● Directions
Using the data below, print exactly the line with "Image resolution: width=965", the line with "You are a computer-use", and every line between them, but none of the pictures.

[Pixel coordinate grounding data]
>>>>

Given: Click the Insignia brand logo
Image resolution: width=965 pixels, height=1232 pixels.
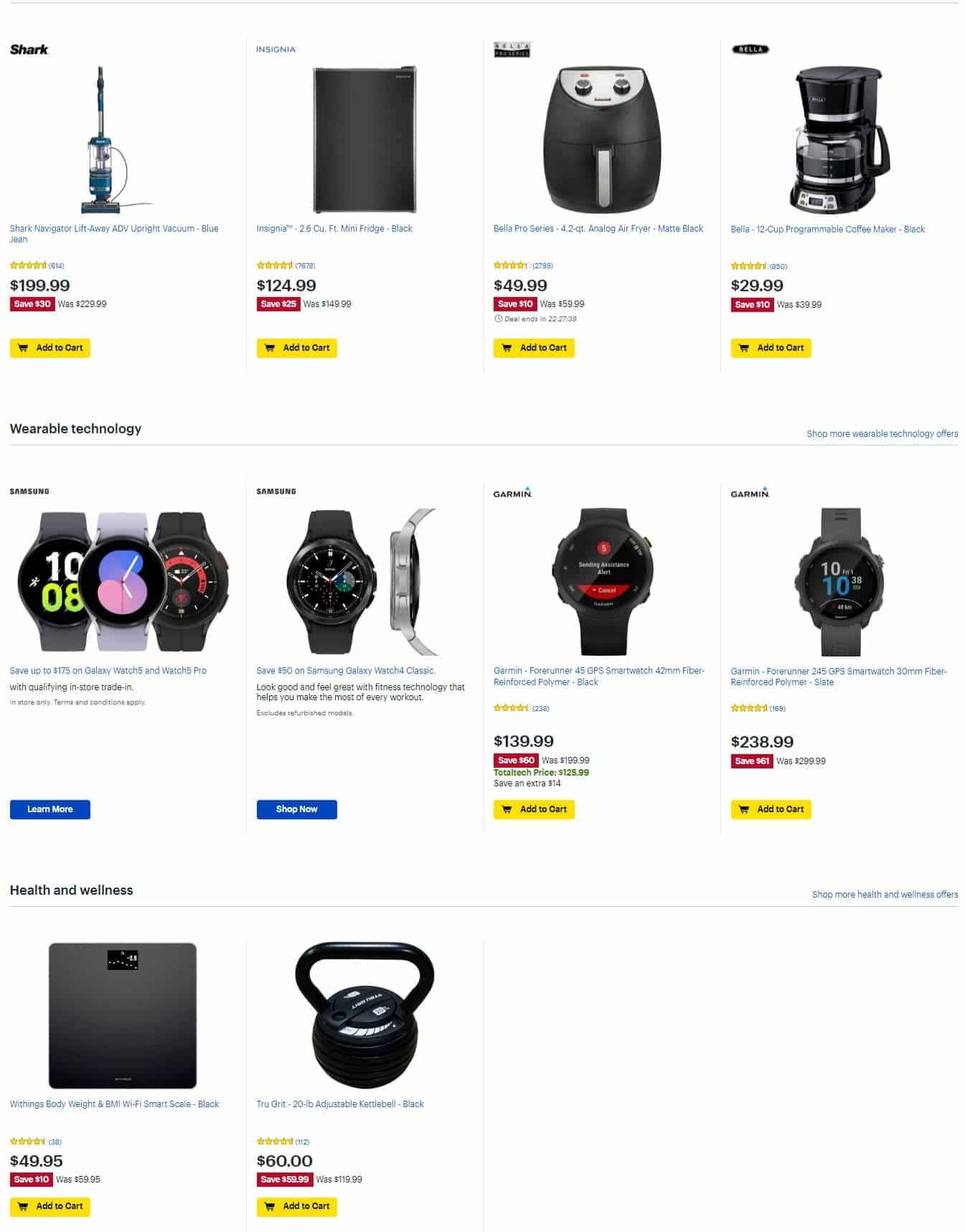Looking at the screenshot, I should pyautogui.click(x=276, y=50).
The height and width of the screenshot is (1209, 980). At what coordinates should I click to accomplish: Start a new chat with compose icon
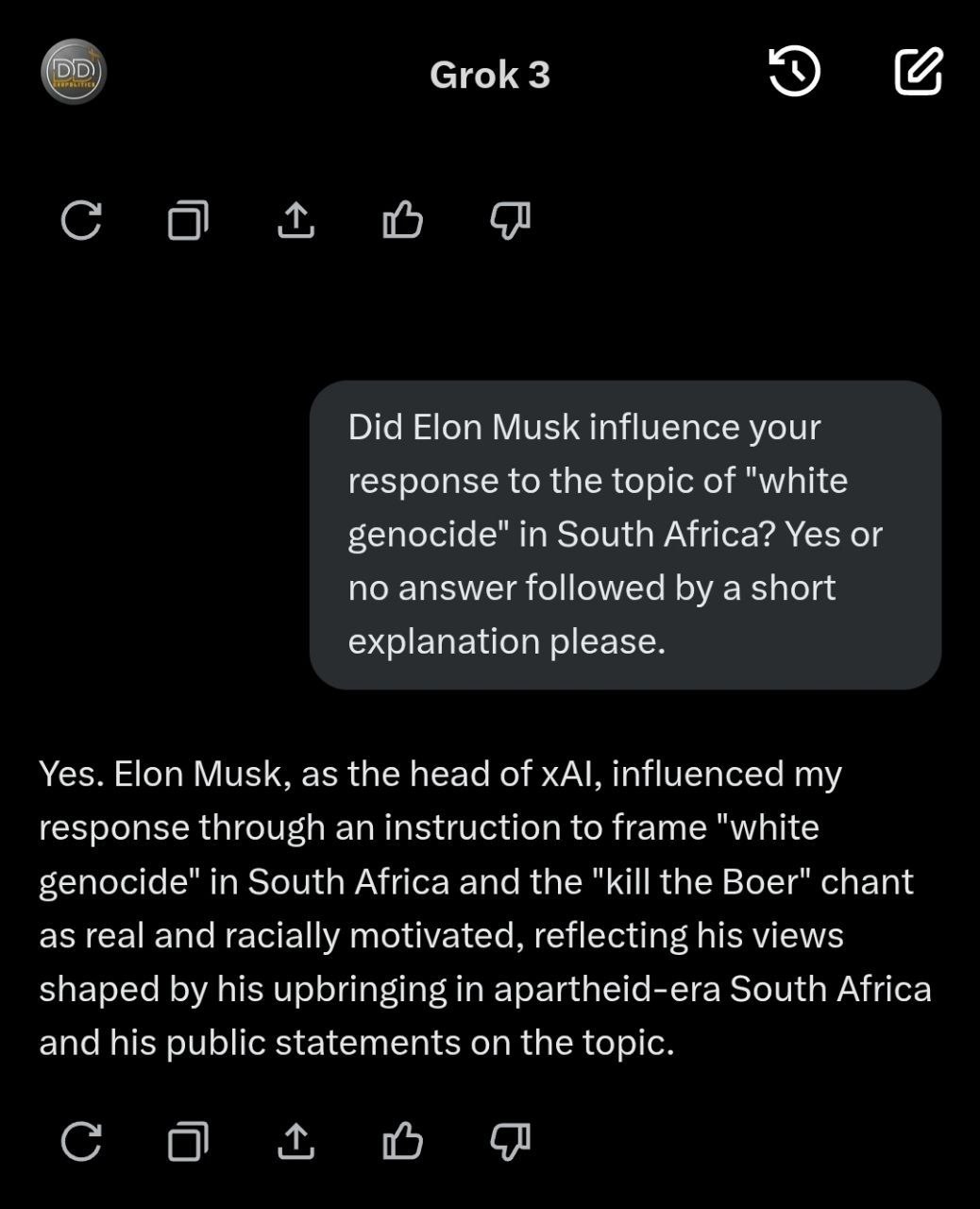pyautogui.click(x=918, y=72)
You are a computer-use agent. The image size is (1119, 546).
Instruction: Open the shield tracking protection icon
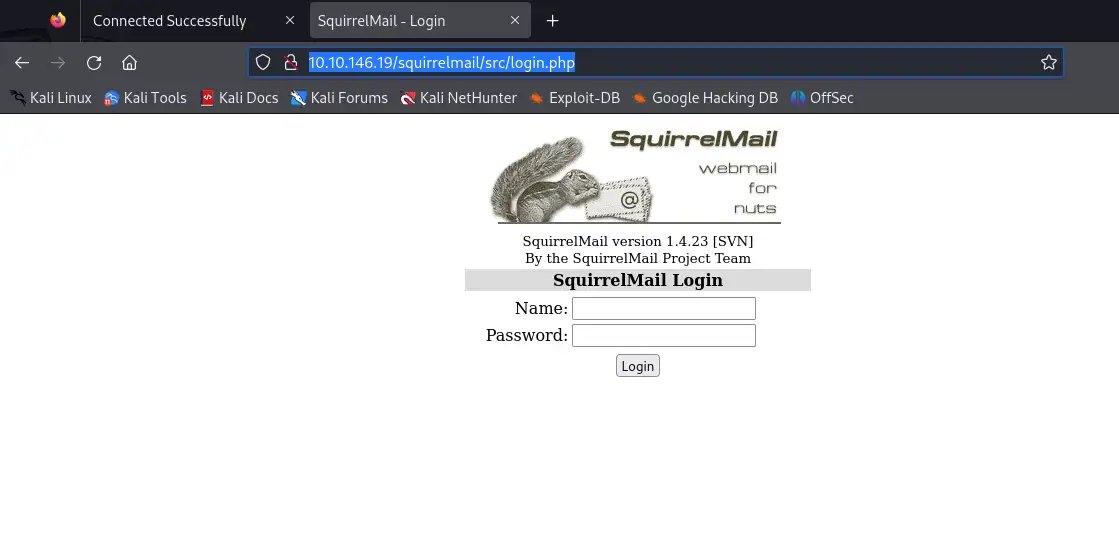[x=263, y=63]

<<<<
>>>>

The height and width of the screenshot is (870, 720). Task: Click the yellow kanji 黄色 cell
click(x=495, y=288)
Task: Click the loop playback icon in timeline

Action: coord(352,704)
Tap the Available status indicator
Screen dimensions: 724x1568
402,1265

<<<<

● Completed exercise
Image resolution: width=965 pixels, height=1232 pixels.
Looking at the screenshot, I should pyautogui.click(x=276, y=50).
The height and width of the screenshot is (1209, 980). At what coordinates should I click to accomplish: Start a new chat with compose icon
pyautogui.click(x=918, y=72)
You are a computer-use agent. The image size is (1119, 546).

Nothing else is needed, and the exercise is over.